#### Available data
++++++++++
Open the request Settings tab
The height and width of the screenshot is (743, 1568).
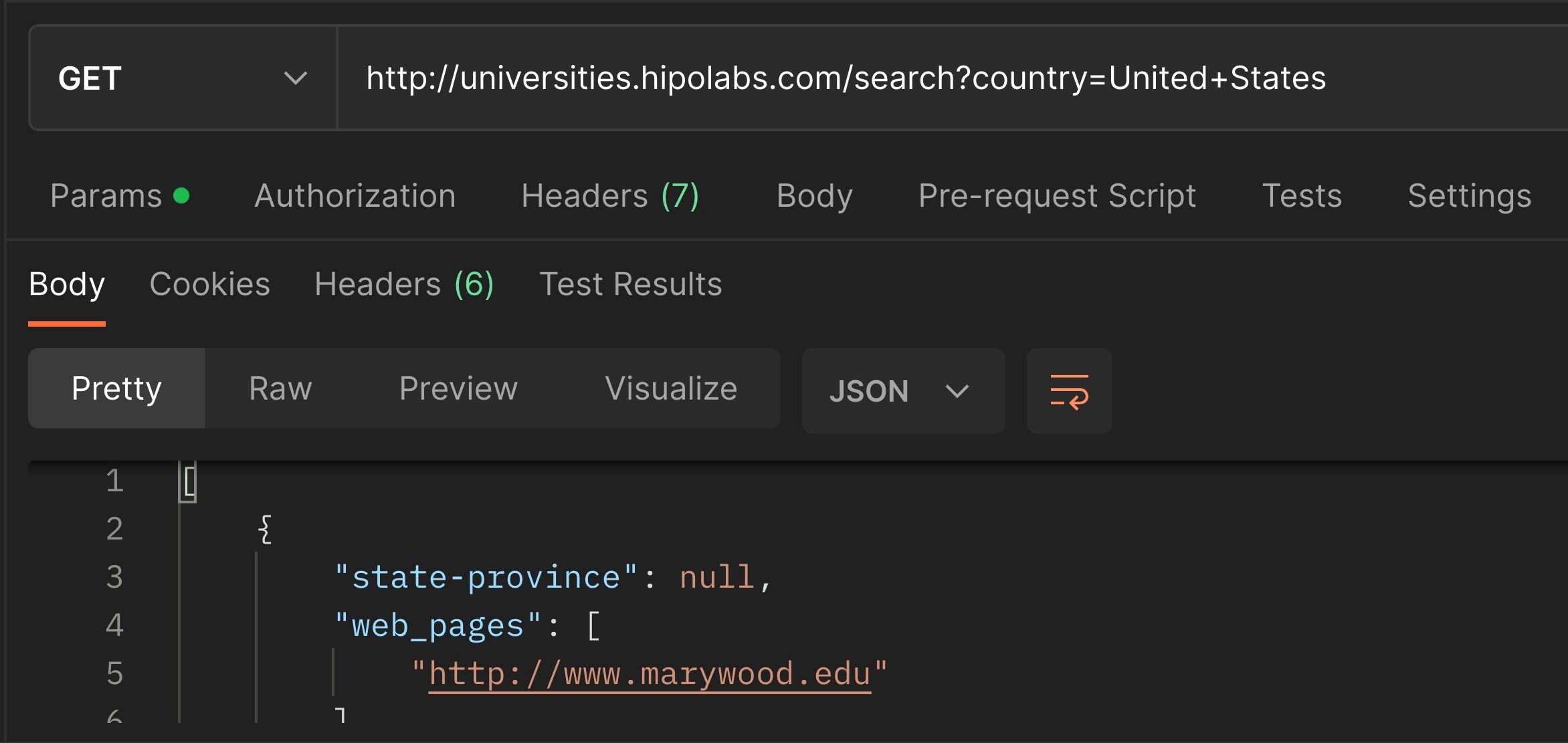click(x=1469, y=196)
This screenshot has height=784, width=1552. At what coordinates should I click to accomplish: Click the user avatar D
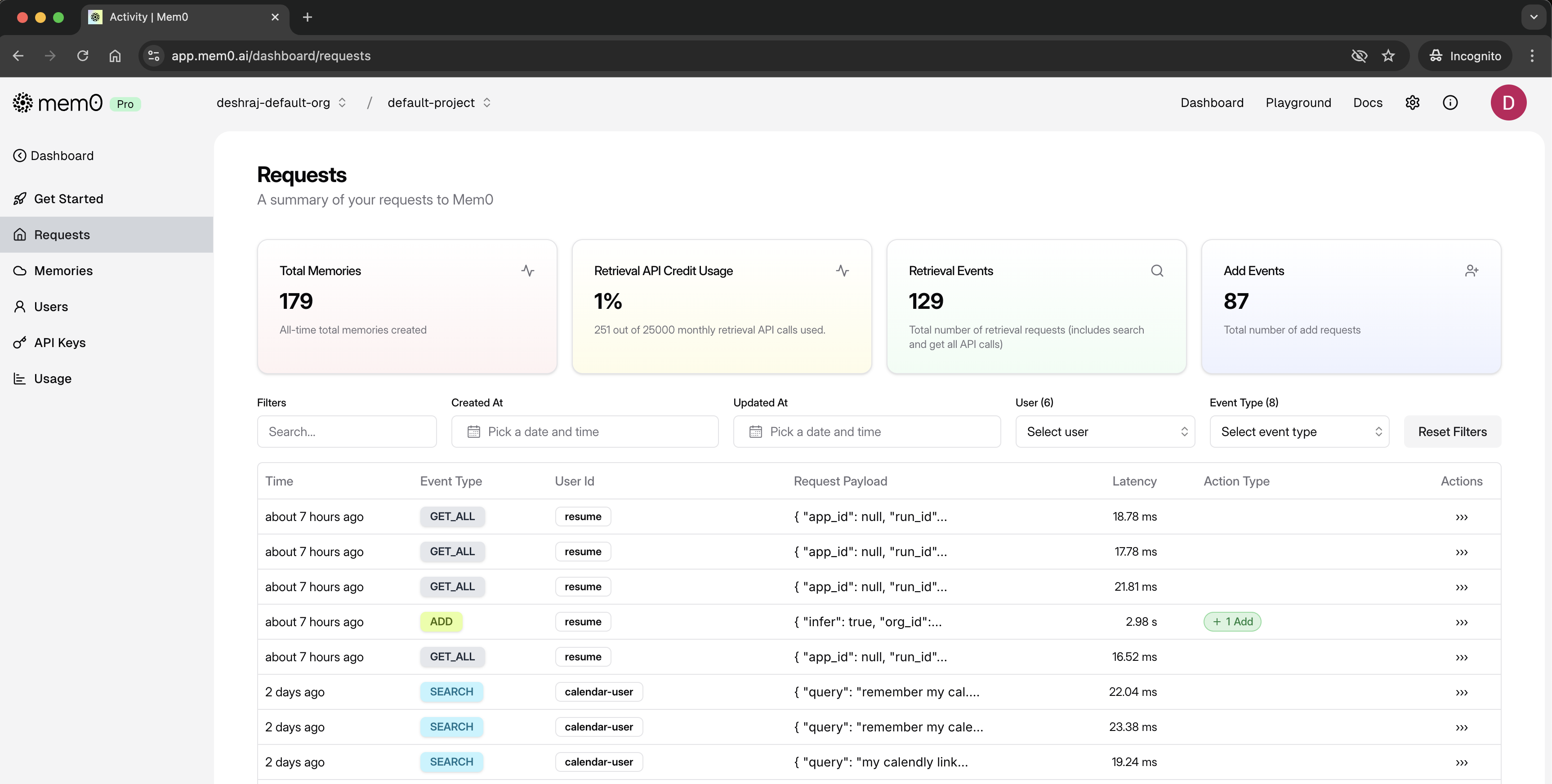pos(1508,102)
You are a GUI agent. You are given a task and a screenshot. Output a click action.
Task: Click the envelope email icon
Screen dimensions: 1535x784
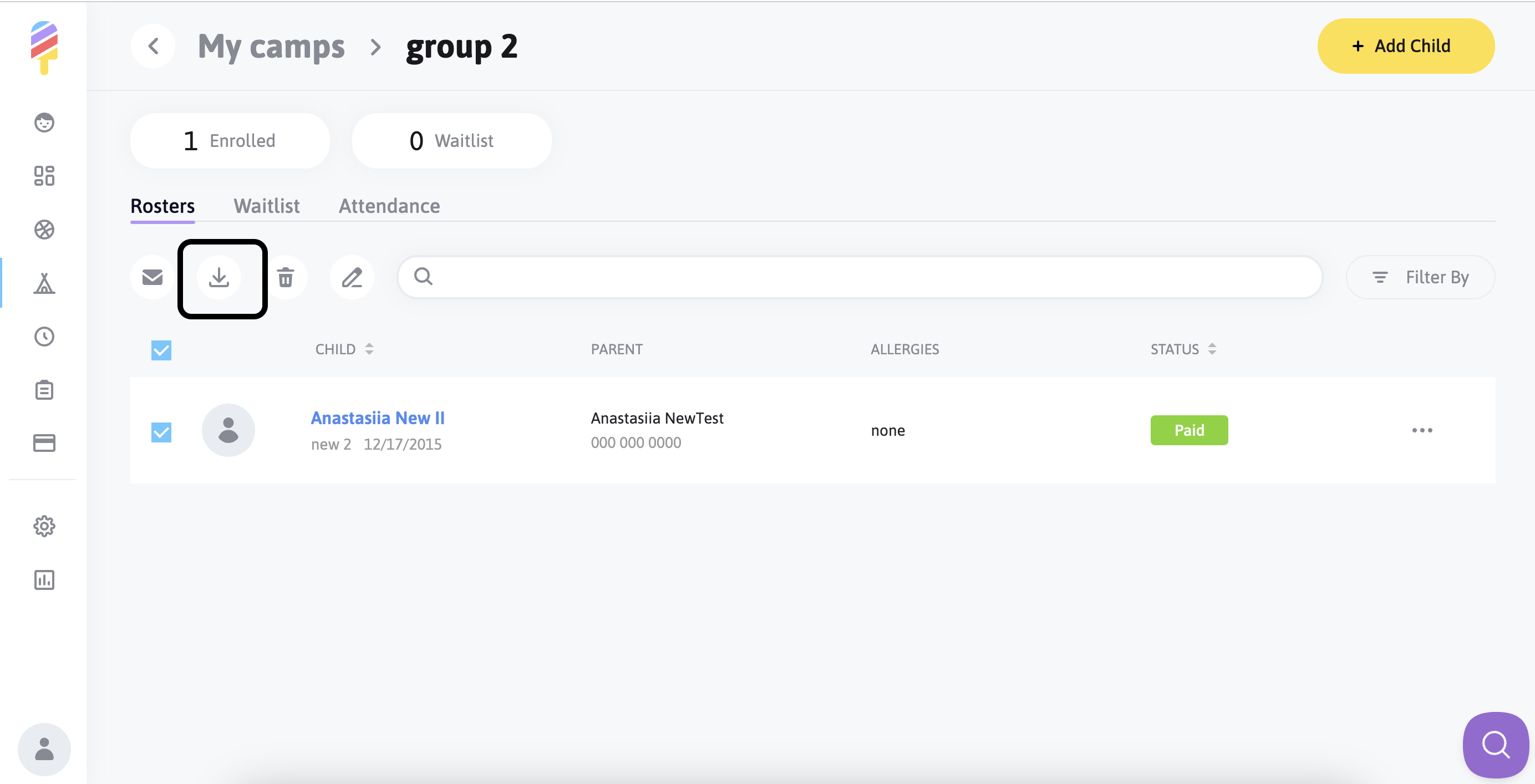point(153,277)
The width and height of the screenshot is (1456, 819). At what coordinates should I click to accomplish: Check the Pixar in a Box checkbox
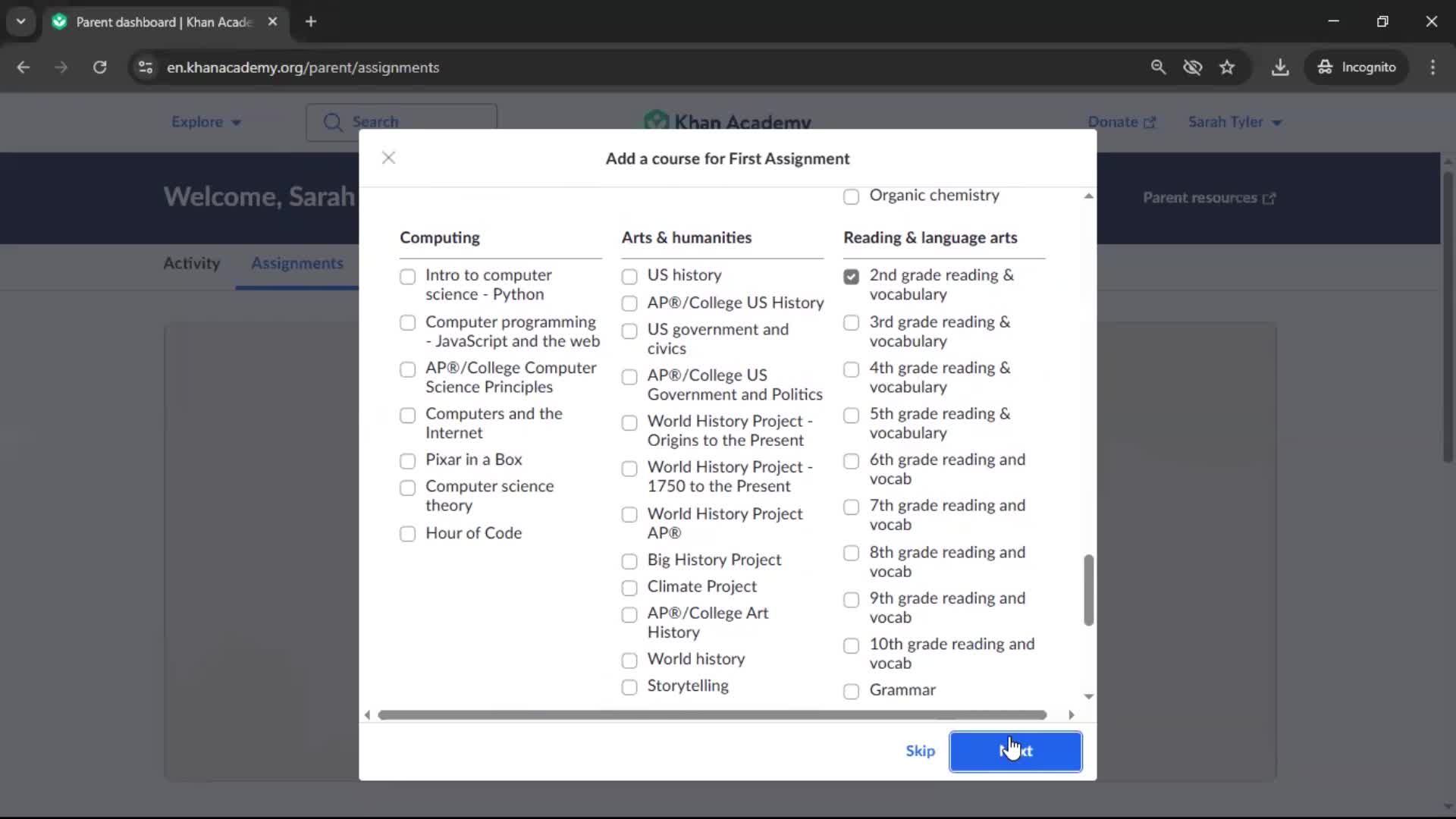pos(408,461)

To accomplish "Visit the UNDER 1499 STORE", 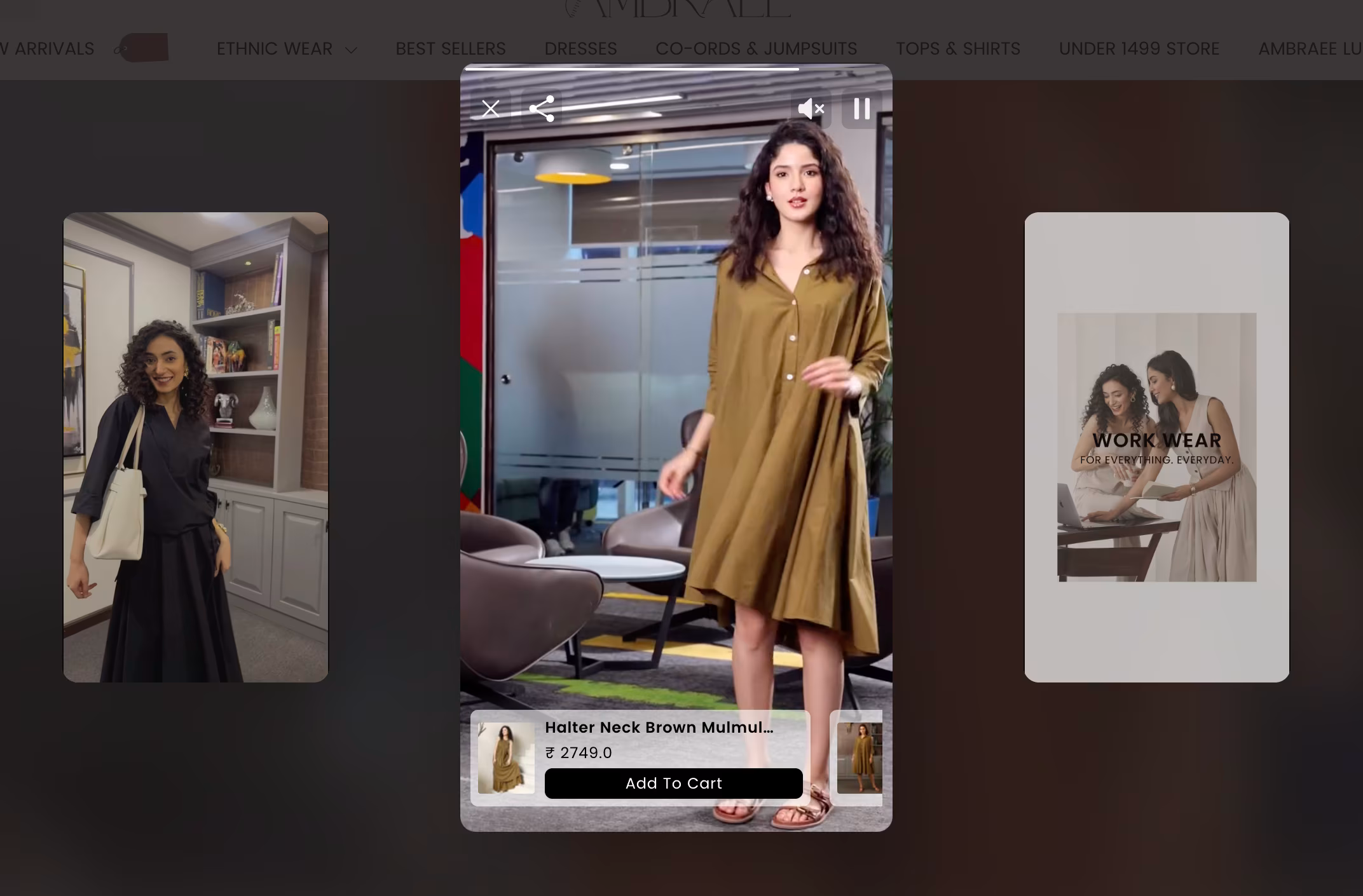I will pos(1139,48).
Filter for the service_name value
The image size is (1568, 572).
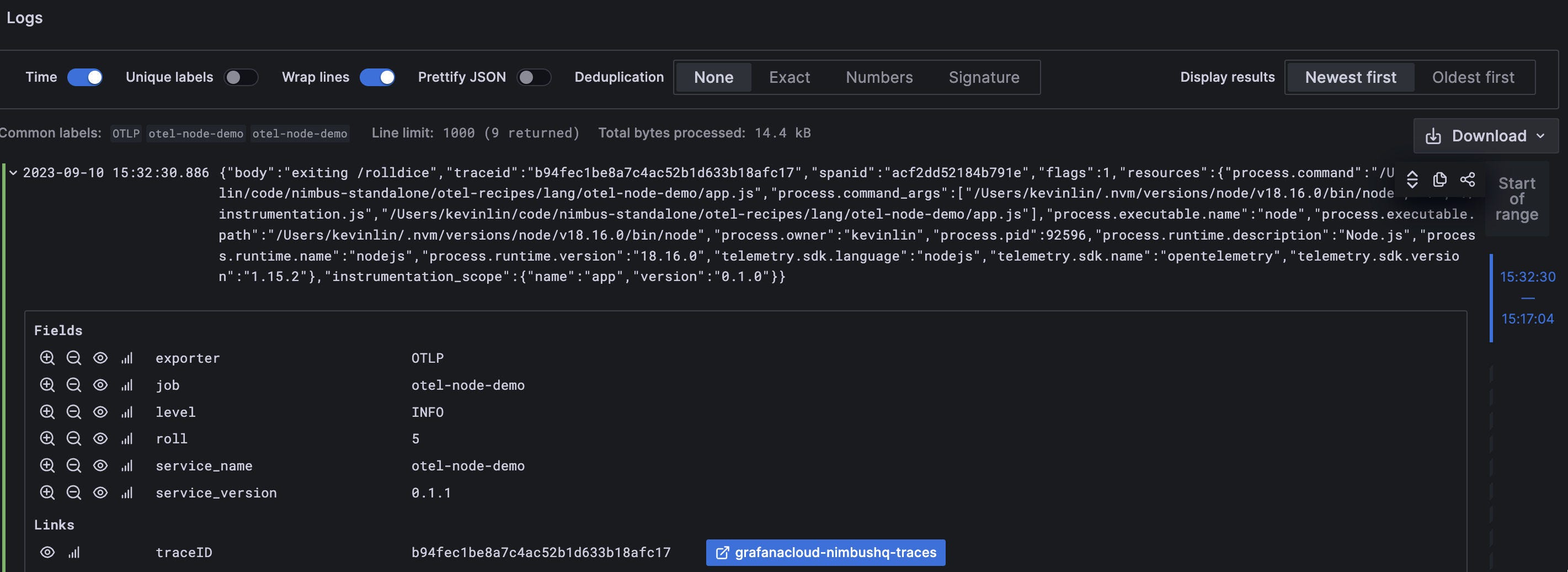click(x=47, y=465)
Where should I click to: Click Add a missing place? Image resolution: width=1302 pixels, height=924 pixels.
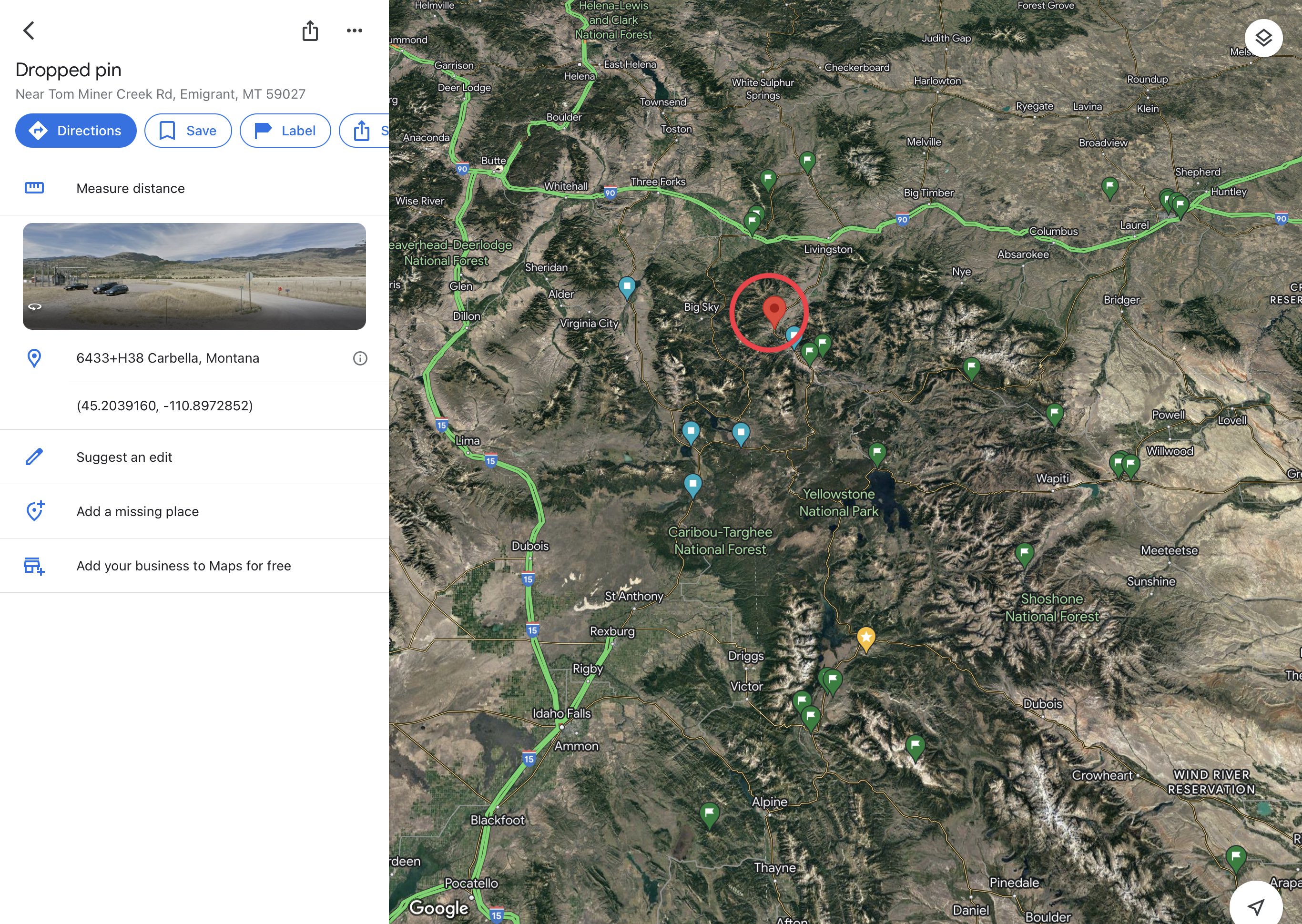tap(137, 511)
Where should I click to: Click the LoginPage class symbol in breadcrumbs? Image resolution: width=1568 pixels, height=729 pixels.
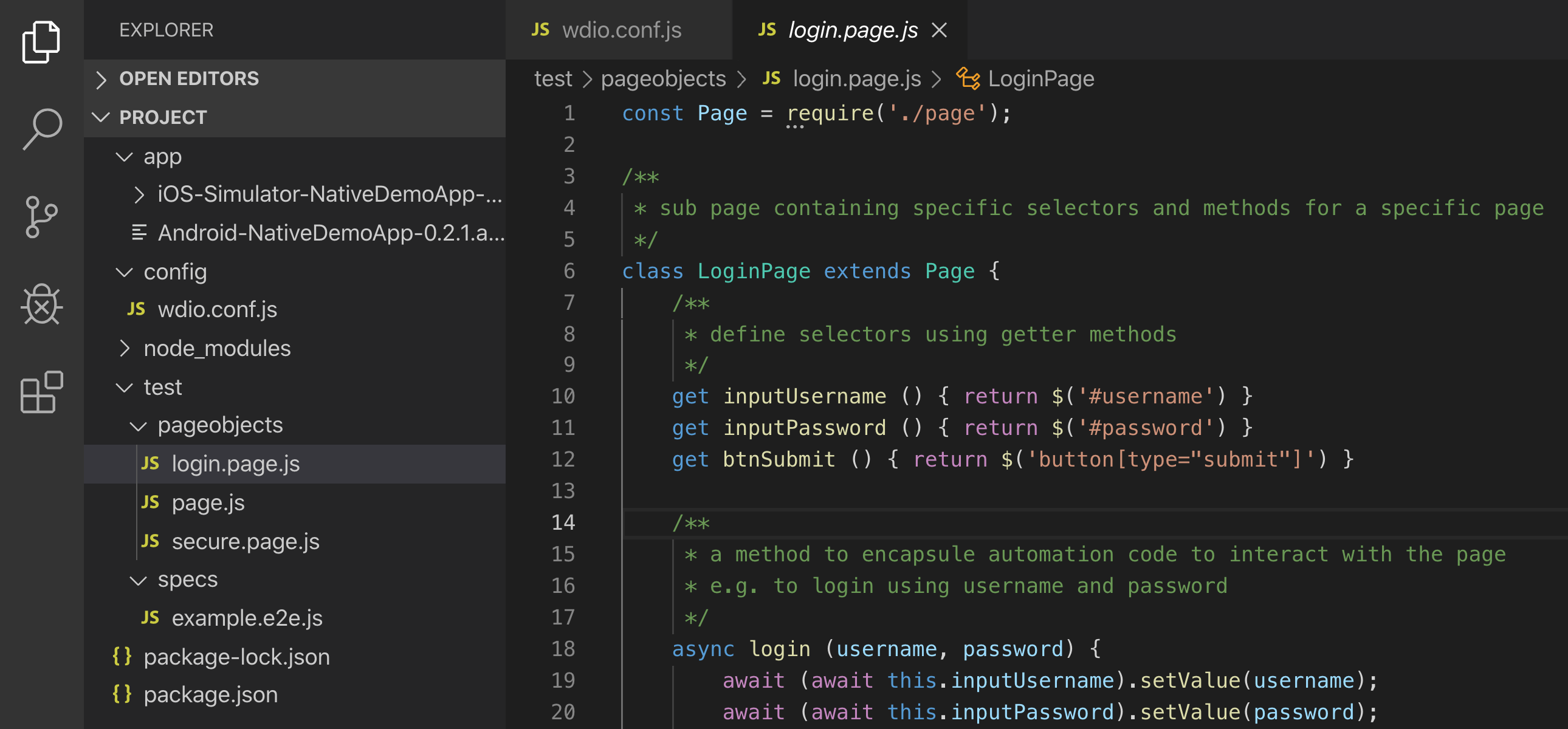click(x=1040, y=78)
++++++++++
#### The task
Only the lines from the one that contains "Filter for the service_name value" through the last line of the records may appear in the answer, retyped exactly and with no pictures.

#### Your solution
Filter for the service_name value
The image size is (1568, 572).
click(x=47, y=465)
Where should I click to: Click Add a missing place? Image resolution: width=1302 pixels, height=924 pixels.
tap(137, 511)
Where should I click to: Click the LoginPage class symbol in breadcrumbs? Image resolution: width=1568 pixels, height=729 pixels.
click(x=1040, y=78)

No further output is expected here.